The use of bogus news sites to mislead people is not a new phenomenon. This devious tactic dates back well over a decade. Upon initial viewing, and to an untrained eye, these news websites look legit. Their layout is very similar to how a real news portal would look. They are localized to a specific city, and appear to have a robust build, like deep navigation, a members-only area, and comment threads. They are also sprinkled with fake testimonials about how much money they are making, deceptive imagery and seemingly real news video footage.
The links within these fake news sites divert people to various work-at-home program pages, typically consisting of a 3-step sign-up process. The form collects a person’s first and last name, email address, phone number and country.

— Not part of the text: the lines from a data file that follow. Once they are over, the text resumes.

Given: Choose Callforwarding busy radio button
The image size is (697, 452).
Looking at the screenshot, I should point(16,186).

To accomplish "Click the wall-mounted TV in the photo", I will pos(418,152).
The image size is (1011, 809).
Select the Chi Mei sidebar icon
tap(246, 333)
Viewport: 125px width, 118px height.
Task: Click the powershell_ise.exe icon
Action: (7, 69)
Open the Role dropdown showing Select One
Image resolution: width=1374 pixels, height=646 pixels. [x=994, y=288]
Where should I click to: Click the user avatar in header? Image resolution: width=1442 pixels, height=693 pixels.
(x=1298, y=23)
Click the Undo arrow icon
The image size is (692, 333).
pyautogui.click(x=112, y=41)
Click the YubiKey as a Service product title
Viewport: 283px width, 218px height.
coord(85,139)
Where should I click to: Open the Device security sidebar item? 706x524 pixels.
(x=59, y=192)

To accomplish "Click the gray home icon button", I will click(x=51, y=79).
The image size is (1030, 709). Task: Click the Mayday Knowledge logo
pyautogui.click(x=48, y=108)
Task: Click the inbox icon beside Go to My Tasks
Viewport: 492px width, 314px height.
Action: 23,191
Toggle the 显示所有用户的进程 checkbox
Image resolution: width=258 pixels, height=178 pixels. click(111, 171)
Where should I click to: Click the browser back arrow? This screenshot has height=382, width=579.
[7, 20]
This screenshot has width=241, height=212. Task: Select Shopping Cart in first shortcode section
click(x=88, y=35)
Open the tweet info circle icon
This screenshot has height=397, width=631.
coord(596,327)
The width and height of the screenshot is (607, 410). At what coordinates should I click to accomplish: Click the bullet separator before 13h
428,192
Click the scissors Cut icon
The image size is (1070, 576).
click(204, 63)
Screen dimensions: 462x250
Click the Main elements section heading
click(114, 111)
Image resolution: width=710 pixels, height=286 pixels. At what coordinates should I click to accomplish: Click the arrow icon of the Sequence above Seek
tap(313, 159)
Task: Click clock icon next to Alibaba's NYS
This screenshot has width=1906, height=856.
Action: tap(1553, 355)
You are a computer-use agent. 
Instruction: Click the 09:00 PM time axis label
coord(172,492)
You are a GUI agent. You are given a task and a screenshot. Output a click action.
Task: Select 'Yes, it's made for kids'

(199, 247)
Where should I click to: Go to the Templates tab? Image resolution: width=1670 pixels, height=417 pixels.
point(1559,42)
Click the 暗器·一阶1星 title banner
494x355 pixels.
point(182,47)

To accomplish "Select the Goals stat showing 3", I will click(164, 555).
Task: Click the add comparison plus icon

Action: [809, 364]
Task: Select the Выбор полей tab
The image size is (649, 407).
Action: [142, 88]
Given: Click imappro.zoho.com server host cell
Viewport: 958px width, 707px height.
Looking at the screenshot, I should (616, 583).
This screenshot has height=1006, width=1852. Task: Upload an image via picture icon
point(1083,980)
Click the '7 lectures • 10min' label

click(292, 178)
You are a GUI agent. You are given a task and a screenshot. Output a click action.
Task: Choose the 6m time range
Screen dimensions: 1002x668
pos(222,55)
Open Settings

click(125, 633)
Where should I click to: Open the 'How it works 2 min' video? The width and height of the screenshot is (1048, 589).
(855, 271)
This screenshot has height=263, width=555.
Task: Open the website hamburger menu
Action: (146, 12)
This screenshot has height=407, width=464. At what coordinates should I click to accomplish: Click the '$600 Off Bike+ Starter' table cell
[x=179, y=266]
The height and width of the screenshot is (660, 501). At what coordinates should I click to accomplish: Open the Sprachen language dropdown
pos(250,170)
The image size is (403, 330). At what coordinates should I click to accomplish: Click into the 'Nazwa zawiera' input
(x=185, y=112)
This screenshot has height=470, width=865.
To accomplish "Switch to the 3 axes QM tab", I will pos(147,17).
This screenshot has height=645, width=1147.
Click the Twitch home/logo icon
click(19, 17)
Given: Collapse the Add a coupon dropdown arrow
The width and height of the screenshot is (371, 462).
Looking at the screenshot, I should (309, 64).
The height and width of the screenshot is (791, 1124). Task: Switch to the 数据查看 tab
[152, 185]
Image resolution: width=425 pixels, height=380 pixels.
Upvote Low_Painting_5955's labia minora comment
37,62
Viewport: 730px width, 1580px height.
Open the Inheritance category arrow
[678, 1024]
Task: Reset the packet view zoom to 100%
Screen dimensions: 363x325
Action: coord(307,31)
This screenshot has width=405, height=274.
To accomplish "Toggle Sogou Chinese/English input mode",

The next page collects payment, typically via a credit card and utilizing PayPal or ClickBank, as is the case here. Ironically enough, ClickBank is a legitimate marketplace, used heavily by affiliate marketers.
The payment process does appear to be secured by a valid certificate, but after the credit card number is submitted, there’s no guarantee that payment will ensure delivery of the work-at-home program in question. Our researchers warn about the likelihood of a grander scam, in which the credit card could get charged in excess of the quoted price, or worse yet, sold and resold ten times over all over the world.
It can be very difficult for ordinary people to judge whether these types of work-at-home programs are real or not, and most traditional anti-virus software will lack adequate detection capabilities to help make educated assumptions. zveloLABS® engineers are consistently analyzing these types of scams, probing for patterns in structure, code, and other elements, all to help better auto-detect these web threats in real-time, which is now a mandatory capability. End-users should check with their anti-virus or web filtering solution provider to determine how these scams are handled, if at all. Without the adequate real-time detection systems in place, users are left to fend for themselves, which during times of financial desperation can have extremely negative outcomes.
Sample List of Fake News Websites Used for This Analysis
http:// www . newsdaily7 . co . uk/
http:// daily7-business . net/business/2010-live70/
http:// www . 7newsdaily7 . com/
http:// nationalnewsdaily7 . com/
http:// newsinsider6 . com/
http:// www . news6 . com-2011 . org/news6/
UPDATE:
The sample URLs listed above and analyzed for this blog post have been taken down. It is quite common for websites littered with spam, that promote scams or host malicious code to go offline quickly after being launched. They can be online for mere minutes in some instances. This raises the need for a malicious website detection engine that can identify URLs as they go live, and one that can revisit URLs to account for their short online life spans.